The informativeness of the gradient revisited
Rustem Takhanov
TL;DR
The paper investigates the limits of gradient-based learning when targets come from almost pairwise independent function classes. It introduces an Integral Probability Metric-based measure of almost pairwise independence and proves a general bound on the gradient variance Var_h[∇C_h(w)] = Ō̃(ε + e^{-rac{1}{2}\mathcal{E}_c}) that intertwines target independence, input collision entropy, and model regularity. Applying the bound to Learning with Errors (LWE) and high-frequency functions reveals that uniform input distributions render gradient-based attacks ineffective due to exponentially small variance, while non-uniform inputs with low collision entropy can render such attacks more feasible; this is corroborated by empirical analysis of sparse secret LWE variants. The work also analyzes high-frequency targets, showing the informativeness of gradients decays with the frequency parameter R, yielding barren plateaus unless inputs are tuned to boost informative signals. Overall, the framework provides both theoretical limits and practical guidance for evaluating cryptographic primitives against gradient-based techniques and highlights open questions about constructing favorable input distributions from less informative samples.
Abstract
In the past decade gradient-based deep learning has revolutionized several applications.
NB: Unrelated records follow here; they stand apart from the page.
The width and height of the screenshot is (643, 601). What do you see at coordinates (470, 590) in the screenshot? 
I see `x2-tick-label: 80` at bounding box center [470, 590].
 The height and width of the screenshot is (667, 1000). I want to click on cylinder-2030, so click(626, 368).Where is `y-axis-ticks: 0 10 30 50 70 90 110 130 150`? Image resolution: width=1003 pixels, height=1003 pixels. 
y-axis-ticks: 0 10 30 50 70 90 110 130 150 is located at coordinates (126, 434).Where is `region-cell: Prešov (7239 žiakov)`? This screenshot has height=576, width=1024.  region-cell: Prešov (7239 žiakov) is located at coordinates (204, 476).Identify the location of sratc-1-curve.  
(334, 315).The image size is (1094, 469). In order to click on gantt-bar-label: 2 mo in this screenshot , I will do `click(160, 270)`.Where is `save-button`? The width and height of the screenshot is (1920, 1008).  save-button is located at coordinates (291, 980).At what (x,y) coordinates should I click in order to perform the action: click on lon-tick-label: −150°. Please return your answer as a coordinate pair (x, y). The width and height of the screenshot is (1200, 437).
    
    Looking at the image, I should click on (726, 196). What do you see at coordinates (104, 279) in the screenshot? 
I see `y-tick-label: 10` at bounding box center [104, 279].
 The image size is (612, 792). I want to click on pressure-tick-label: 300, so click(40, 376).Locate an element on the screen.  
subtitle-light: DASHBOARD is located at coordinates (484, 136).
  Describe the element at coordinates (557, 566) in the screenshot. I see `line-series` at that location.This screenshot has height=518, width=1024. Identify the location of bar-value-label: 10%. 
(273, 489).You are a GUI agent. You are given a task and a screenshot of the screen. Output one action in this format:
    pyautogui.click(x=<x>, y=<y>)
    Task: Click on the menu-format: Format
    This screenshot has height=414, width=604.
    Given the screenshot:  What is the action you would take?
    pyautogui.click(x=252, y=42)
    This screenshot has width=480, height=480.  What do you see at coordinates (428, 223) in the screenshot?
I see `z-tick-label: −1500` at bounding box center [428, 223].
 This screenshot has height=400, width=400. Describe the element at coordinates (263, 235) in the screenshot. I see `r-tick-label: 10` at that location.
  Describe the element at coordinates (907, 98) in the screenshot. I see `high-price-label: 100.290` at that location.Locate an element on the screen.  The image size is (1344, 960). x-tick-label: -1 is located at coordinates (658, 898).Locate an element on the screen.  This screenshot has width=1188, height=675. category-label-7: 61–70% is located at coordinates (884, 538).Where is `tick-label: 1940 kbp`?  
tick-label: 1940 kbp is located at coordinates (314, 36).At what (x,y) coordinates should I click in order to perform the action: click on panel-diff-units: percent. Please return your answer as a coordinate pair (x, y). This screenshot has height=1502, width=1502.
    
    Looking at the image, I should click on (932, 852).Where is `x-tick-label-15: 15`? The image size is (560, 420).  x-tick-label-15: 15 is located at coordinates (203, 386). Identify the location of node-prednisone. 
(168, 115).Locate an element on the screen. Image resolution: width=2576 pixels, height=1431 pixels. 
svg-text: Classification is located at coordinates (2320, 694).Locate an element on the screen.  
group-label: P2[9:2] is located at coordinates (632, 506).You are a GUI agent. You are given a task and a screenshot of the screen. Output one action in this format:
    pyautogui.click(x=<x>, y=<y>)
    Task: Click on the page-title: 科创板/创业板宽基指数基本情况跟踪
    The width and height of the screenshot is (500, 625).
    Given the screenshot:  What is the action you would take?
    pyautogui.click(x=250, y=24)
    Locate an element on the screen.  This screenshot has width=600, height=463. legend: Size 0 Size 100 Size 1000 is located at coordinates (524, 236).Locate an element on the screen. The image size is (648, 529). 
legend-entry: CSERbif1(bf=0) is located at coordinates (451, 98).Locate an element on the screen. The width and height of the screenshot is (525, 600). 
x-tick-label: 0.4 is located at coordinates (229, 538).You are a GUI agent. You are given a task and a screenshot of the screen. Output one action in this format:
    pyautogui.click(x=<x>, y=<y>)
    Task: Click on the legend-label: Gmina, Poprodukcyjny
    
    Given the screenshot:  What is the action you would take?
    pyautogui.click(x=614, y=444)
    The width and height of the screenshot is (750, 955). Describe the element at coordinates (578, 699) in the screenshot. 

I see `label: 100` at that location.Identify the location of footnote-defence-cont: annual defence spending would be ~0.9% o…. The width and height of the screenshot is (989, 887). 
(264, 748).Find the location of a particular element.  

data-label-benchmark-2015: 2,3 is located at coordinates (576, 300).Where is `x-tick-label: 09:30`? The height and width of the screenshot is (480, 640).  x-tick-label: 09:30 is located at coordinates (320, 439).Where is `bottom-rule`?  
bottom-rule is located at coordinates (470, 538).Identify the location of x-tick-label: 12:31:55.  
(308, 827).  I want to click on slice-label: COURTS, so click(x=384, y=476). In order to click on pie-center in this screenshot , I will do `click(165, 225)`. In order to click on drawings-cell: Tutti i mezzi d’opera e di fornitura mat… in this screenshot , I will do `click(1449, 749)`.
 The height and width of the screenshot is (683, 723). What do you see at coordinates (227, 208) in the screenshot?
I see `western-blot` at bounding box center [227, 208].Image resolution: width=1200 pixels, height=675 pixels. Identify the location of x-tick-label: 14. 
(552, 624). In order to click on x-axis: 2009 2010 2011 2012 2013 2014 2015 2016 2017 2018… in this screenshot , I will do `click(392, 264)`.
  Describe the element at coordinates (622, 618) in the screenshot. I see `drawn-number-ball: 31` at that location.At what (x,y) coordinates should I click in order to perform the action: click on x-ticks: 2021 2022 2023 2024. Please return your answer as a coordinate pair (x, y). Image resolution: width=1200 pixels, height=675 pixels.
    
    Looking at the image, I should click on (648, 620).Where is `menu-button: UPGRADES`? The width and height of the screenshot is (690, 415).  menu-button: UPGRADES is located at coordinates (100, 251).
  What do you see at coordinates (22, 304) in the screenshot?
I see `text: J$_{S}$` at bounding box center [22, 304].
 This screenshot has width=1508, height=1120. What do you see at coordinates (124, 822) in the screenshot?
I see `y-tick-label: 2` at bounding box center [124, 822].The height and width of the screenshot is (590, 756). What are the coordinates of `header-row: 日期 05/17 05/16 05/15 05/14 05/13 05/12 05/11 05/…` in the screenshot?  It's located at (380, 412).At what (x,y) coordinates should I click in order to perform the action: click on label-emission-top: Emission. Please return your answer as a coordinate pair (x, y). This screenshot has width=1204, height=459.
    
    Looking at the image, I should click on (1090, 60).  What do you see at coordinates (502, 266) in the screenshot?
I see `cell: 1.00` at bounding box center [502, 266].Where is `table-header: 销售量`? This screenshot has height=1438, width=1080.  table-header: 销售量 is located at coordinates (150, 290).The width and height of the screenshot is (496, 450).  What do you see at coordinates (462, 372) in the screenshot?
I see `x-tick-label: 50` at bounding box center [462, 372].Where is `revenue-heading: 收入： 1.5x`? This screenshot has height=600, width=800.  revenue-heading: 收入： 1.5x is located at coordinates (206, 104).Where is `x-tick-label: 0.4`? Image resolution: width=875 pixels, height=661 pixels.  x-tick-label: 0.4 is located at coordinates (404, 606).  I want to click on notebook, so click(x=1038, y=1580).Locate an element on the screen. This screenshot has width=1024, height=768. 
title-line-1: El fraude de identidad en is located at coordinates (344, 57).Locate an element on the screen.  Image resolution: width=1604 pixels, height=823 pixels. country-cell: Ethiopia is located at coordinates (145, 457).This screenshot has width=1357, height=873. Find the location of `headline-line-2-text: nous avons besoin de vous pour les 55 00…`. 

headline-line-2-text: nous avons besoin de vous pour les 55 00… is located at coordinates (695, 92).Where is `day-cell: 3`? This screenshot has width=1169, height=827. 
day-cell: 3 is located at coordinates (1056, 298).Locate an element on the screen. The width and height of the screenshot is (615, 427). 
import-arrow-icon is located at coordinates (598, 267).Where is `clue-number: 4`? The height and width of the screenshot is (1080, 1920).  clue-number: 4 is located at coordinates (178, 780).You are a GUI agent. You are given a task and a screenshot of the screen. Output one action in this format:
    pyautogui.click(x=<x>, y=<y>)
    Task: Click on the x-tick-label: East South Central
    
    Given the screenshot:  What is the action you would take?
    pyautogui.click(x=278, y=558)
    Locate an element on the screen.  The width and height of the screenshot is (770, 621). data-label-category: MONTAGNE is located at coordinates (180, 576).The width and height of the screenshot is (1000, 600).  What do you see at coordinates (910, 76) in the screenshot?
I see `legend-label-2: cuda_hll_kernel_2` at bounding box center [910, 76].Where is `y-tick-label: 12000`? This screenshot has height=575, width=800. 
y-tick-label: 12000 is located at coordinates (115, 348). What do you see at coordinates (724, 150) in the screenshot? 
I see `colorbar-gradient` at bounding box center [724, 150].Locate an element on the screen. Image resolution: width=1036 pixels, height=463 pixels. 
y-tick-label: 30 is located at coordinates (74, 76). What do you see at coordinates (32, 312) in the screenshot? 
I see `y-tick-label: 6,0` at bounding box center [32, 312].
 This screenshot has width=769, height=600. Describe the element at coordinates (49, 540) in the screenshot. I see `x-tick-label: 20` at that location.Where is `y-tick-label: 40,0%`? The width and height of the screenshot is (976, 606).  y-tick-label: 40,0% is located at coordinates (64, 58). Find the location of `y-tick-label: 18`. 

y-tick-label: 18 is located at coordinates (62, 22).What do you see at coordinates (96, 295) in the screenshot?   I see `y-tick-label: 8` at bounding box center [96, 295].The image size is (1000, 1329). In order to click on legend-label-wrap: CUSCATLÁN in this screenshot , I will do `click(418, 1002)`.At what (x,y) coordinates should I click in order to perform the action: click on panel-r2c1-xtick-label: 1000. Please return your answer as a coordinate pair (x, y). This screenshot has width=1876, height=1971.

However, this rapid advancement has highlighted the need for a deeper theoretical understanding of its limitations. Research has shown that, in many practical learning tasks, the information contained in the gradient is so minimal that gradient-based methods require an exceedingly large number of iterations to achieve success. The informativeness of the gradient is typically measured by its variance with respect to the random selection of a target function from a hypothesis class. We use this framework and give a general bound on the variance in terms of a parameter related to the pairwise independence of the target function class and the collision entropy of the input distribution. Our bound scales as $ \tilde{\mathcal{O}}(\varepsilon+e^{-\frac{1}{2}\mathcal{E}_c}) $, where $ \tilde{\mathcal{O}} $ hides factors related to the regularity of the learning model and the loss function, $ \varepsilon $ measures the pairwise independence of the target function class and $\mathcal{E}_c$ is the collision entropy of the input distribution. To demonstrate the practical utility of our bound, we apply it to the class of Learning with Errors (LWE) mappings and high-frequency functions. In addition to the theoretical analysis, we present experiments to understand better the nature of recent deep learning-based attacks on LWE.